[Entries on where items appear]

■ ■ ■ ■ ■

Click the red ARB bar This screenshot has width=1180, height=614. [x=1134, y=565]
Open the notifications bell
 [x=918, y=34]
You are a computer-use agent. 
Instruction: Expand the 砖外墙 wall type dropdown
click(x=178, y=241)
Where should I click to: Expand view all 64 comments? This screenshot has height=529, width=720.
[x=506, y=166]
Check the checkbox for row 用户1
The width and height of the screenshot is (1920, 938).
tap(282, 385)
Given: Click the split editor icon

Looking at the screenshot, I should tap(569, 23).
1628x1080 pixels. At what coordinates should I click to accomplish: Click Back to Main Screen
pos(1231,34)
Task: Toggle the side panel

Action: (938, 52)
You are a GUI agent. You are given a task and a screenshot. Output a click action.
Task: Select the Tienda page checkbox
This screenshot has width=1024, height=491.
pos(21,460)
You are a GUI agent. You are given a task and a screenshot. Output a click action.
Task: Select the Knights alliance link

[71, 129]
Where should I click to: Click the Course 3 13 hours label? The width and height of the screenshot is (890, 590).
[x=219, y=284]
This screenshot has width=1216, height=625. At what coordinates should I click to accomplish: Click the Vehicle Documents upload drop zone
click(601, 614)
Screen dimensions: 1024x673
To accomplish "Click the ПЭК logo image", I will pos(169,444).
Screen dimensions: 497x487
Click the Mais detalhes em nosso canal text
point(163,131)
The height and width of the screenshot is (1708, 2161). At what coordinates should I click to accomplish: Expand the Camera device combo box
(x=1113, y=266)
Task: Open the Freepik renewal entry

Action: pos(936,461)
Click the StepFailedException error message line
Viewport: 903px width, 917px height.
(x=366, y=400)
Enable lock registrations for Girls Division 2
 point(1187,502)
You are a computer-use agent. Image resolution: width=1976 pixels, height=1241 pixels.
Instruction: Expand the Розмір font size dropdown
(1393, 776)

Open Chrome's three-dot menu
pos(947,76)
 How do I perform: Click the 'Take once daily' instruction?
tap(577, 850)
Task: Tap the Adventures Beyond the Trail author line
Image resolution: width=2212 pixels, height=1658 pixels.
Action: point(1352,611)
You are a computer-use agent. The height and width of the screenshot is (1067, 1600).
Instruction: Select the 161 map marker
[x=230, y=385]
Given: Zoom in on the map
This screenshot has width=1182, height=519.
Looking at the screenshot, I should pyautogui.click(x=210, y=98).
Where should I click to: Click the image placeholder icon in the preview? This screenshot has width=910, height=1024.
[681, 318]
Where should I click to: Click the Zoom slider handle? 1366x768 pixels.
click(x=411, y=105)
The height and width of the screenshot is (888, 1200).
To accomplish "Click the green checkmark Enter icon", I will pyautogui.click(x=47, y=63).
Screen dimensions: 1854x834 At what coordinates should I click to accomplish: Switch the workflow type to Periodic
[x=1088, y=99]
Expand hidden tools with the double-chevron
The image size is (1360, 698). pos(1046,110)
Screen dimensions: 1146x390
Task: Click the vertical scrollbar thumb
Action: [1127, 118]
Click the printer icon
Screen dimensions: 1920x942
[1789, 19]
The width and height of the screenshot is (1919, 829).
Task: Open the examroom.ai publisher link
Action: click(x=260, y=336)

■ ■ ■ ■ ■

Copy out all the records above, replacing every "Where should I click to" with "Where do I click to" and leaving everything else unchanged.

Click the red ARB bar This screenshot has width=1180, height=614. [x=1134, y=565]
Open the notifications bell
 [x=918, y=34]
You are a computer-use agent. 
Instruction: Expand the 砖外墙 wall type dropdown
click(x=178, y=241)
Where do I click to: Expand view all 64 comments? This screenshot has height=529, width=720.
[x=506, y=166]
Check the checkbox for row 用户1
The width and height of the screenshot is (1920, 938).
tap(282, 385)
Given: Click the split editor icon

Looking at the screenshot, I should tap(569, 23).
1628x1080 pixels. At what coordinates should I click to accomplish: Click Back to Main Screen
pos(1231,34)
Task: Toggle the side panel

Action: (938, 52)
You are a GUI agent. You are given a task and a screenshot. Output a click action.
Task: Select the Tienda page checkbox
This screenshot has width=1024, height=491.
pos(21,460)
You are a GUI agent. You are given a task and a screenshot. Output a click action.
Task: Select the Knights alliance link

[71, 129]
Where do I click to: Click the Course 3 13 hours label? The width and height of the screenshot is (890, 590).
[x=219, y=284]
This screenshot has width=1216, height=625. At what coordinates should I click to accomplish: Click the Vehicle Documents upload drop zone
click(601, 614)
Screen dimensions: 1024x673
To accomplish "Click the ПЭК logo image", I will pos(169,444).
Screen dimensions: 497x487
Click the Mais detalhes em nosso canal text
point(163,131)
The height and width of the screenshot is (1708, 2161). At what coordinates should I click to accomplish: Expand the Camera device combo box
(x=1113, y=266)
Task: Open the Freepik renewal entry

Action: pos(936,461)
Click the StepFailedException error message line
Viewport: 903px width, 917px height.
(x=366, y=400)
Enable lock registrations for Girls Division 2
 point(1187,502)
You are a computer-use agent. Image resolution: width=1976 pixels, height=1241 pixels.
Instruction: Expand the Розмір font size dropdown
(1393, 776)

Open Chrome's three-dot menu
pos(947,76)
 How do I perform: Click the 'Take once daily' instruction?
tap(577, 850)
Task: Tap the Adventures Beyond the Trail author line
Image resolution: width=2212 pixels, height=1658 pixels.
Action: point(1352,611)
You are a computer-use agent. The height and width of the screenshot is (1067, 1600).
Instruction: Select the 161 map marker
[x=230, y=385]
Given: Zoom in on the map
This screenshot has width=1182, height=519.
Looking at the screenshot, I should pyautogui.click(x=210, y=98).
Where do I click to: Click the image placeholder icon in the preview? This screenshot has width=910, height=1024.
[681, 318]
Where do I click to: Click the Zoom slider handle? 1366x768 pixels.
click(x=411, y=105)
The height and width of the screenshot is (888, 1200).
To accomplish "Click the green checkmark Enter icon", I will pyautogui.click(x=47, y=63).
Screen dimensions: 1854x834 At what coordinates should I click to accomplish: Switch the workflow type to Periodic
[x=1088, y=99]
Expand hidden tools with the double-chevron
The image size is (1360, 698). pos(1046,110)
Screen dimensions: 1146x390
Task: Click the vertical scrollbar thumb
Action: [1127, 118]
Click the printer icon
Screen dimensions: 1920x942
[1789, 19]
The width and height of the screenshot is (1919, 829).
Task: Open the examroom.ai publisher link
Action: click(x=260, y=336)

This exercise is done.